I would be grateful for design patterns addressing this kind of design point.

Best Regards

A: 

Surely the foreign keys should be from the Letter and People tables referencing the primary key on the Address table?

So, the Letter table contains an AddressId column referencing the Id on the Address table, as does the Person table, and any future classes which compose an address.

If Letters and Persons compose multiple addresses, then intermediate link tables will be required.

Ian Nelson
I agree that this seems the most obvious approach; and indeed is what I have currently implemented. My concern is that I have created a large table of addresses which do not in themselves identify what they belong to. Should this be a common scenario with well know solutions then I would look to re-factor my schemas; otherwise I would just leave it as it is and accept the disconnect.
Howard May
@Howard It depends very much on the specific details of the letters, people and relationships. Most systems I've used have a mapping table in between customers and addresses, as a customer can have more than one address (home, work, solicitor acting on their behalf, etc.) But letters may need to be reproduced exactly as they were printed, so you don't want updates to addresses being reflected when you re-print old letters. In this case, I've seen the addresses simply being stored as text in the letter table, say. You may need to think more about what you'll need to decide on your design.
Matt Gibson
+1  A: 

I don't know how to have a foreign key in the address table cleanly identify what it belongs to because the foreign key could identify either a letter or a person.

It sounds like you have got that the wrong way around. There would be no foreign key in the address table; rather, the letters table would have a foreign key referencing the address table and the persons table would also have a foreign key referencing the address table.

In SQL, the REFERENTIAL_CONSTRAINTS view in the Information Schema catalog will tell you which tables are referencing the address table.

In our shop we regularly debate whether an address should be modelled as an entity in its own right.
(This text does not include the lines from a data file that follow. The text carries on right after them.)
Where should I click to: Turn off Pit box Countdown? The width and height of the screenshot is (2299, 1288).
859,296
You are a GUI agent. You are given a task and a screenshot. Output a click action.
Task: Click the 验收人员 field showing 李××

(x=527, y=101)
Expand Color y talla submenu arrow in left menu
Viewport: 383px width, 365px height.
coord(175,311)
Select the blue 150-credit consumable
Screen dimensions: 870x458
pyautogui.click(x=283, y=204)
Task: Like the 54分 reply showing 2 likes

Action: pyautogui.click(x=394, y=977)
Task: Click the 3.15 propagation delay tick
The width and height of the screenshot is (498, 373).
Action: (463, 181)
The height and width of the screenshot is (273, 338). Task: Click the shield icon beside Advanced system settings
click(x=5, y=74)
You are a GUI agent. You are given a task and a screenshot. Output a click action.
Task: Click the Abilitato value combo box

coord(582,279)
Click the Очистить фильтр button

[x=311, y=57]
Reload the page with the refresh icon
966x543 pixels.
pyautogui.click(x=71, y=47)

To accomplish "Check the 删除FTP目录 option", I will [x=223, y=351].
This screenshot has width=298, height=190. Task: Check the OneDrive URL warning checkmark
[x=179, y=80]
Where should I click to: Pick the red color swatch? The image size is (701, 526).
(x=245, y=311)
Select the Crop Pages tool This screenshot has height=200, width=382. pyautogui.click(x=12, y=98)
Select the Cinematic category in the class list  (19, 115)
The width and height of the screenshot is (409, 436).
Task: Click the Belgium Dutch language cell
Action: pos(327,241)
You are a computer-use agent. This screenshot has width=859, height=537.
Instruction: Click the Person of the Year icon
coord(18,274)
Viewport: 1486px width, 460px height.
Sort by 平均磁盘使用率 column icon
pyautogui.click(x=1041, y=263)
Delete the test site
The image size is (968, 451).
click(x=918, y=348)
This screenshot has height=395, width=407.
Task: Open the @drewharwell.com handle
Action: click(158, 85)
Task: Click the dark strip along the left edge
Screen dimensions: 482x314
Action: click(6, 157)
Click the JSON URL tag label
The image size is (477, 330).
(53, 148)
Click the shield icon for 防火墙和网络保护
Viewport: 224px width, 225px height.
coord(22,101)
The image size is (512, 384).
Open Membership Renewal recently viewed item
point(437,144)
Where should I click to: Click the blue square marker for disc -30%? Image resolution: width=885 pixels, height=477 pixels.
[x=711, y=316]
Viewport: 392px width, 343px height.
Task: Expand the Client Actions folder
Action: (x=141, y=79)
The problem with treating an address as an entity is that there is no reliable key beyond the attributes themselves (postal code, house name or number, etc) and many variations can identify the same address (I can write my home address twenty different ways). Then you need to consider post office boxes, care of addresses, Santa Claus, etc. And the Big Question: do you allow an address to be amended? If someone moves house, do they keep the same address entity with amended attributes (that way all linked entities get the address change) or do you lock-down addresses' attributes and force the creation of a new address entity then relink all the referencing addresses to the new one (and do you delete the now-orphaned address entity and if yes then why did you bother to replace it...?) But your application still needs to allow an address to be amended in case the post office changes it in real life, but how to you prevent this ability from being misused i.e. using it for aforementioned illegal house moves? You can use a webservice to scrub your address data so that is is correct but an external system way have less clean data and therefore you can't get your address entities to match anymore...?

I like to keep it simple: an address is a single attribute being the plaintext you must put on an item of mail for it to be delivered by the post office to the addressable entity in question; it is not an entity in its own right because it lacks an identifier. For practical reasons (e.g. being able to print it on an address label), this single attibute is usually split into subatomic elements (address_line_1, address_line_2, ... postal_code, whatever).

Because most SQL products lack support for domains, I have no problem duplicating the column names, data types, constraints, etc between for each table that models an addressable entity.